- Exercise description -
Copy out everything in the material below from the line containing "Screen dimensions: 1482x812" down to the line containing "Action: tap(1088, 140)", including both of those lines.

- Data lines -
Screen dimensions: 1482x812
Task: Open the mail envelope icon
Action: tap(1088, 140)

==

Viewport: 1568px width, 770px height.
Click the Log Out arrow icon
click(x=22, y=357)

- Reply to the task -
Screen dimensions: 1482x812
Task: Open the mail envelope icon
Action: tap(1088, 140)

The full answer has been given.